• A team of reporters at the Organized Crime and Corruption Reporting Project looks at the state of the global cocaine trade during the coronavirus lockdown. They find an uneven picture: some big disruptions, but “a frenetic pace” of trafficking in many places.
  • At InsightCrime, Héctor Silva Ávalos, Ángela Olaya, and Seth Robbins document the sloppy official cover-up of the murder of Sherill Hernández, the head of a police anti-corruption unit. It “fits into a pattern in Honduras in which high-profile death inquiries are slow-walked, riddled with errors and then dismissed without much explanation.” The article points to serious trouble within the Technical Criminal Investigation Agency (ATIC), a unit that has received a lot of U.S. aid.
  • The New York Times digs into some of the data and finds that police in Rio de Janeiro and São Paulo, Brazil—never models for proper use of force—are committing an orgy of violence against civilians right now in those cities’ favelas, with a green light from authorities.
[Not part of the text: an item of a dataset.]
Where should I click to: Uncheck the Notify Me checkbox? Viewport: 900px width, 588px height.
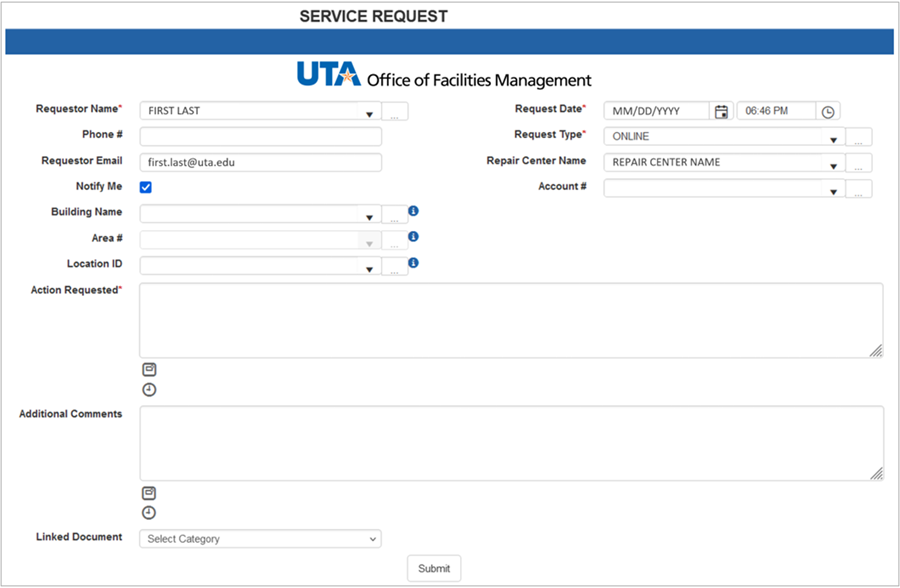point(142,186)
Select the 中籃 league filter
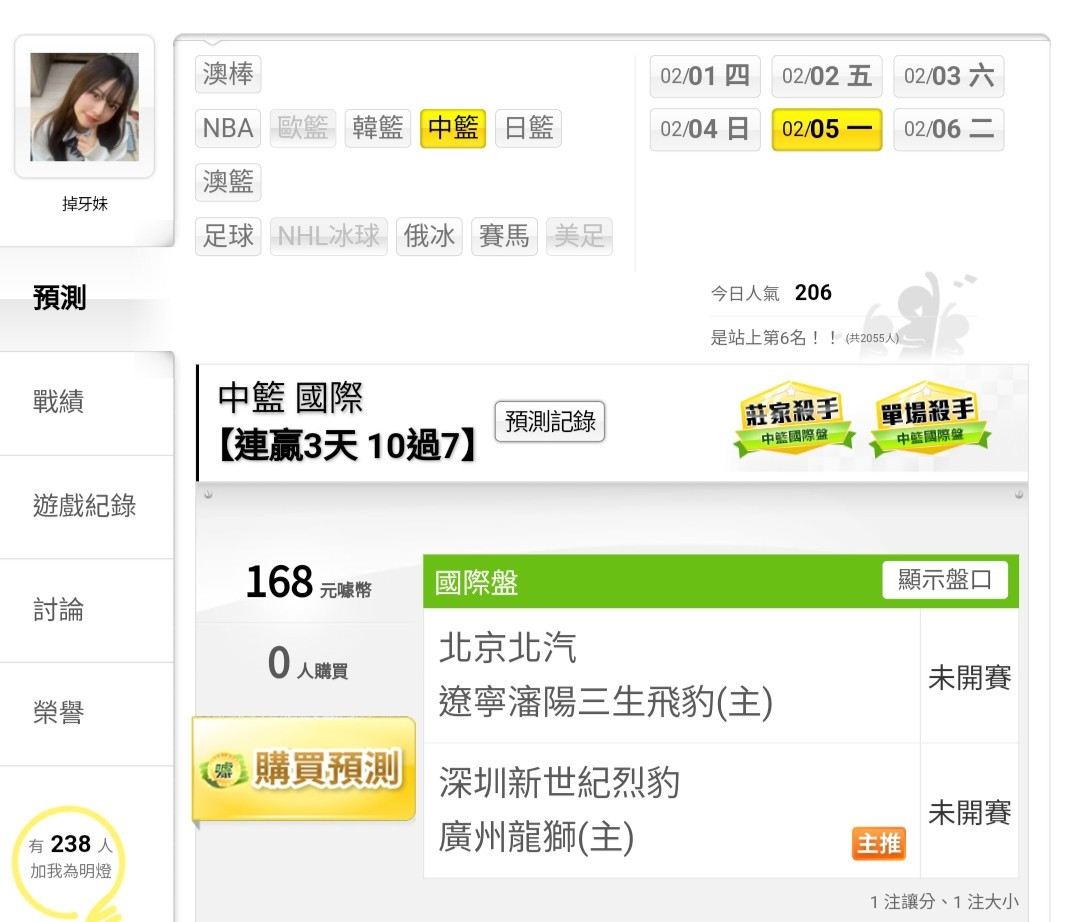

Amazing photos from Dado Galdieri.
  • My WOLA colleagues David Smilde and Geoff Ramsey have immersed themselves in the literature on negotiation, and apply it to Venezuela in a piece for the European Review of Latin American and Caribbean Studies. “Negotiations between the United States, Russia, China, and Cuba are probably the only way to make progress in Venezuela,” they conclude, but with the Trump administration in power, “it is difficult to imagine this happening in the near future.”
  • Rachel Schmidtke and Yael Schacher of Refugees International, and Ariana Sawyer of Human Rights Watch, have done a lot of fieldwork in Guatemala documenting implementation of a so-called “safe third country” or “asylum cooperation” agreement. Between November and March, U.S. authorities shipped to Guatemala 939 Salvadoran and Honduran asylum seekers who had been apprehended at the U.S.-Mexico border, instructing them to go ask for asylum in Guatemala’s system. This report offers a very grim look at what happened to them afterward.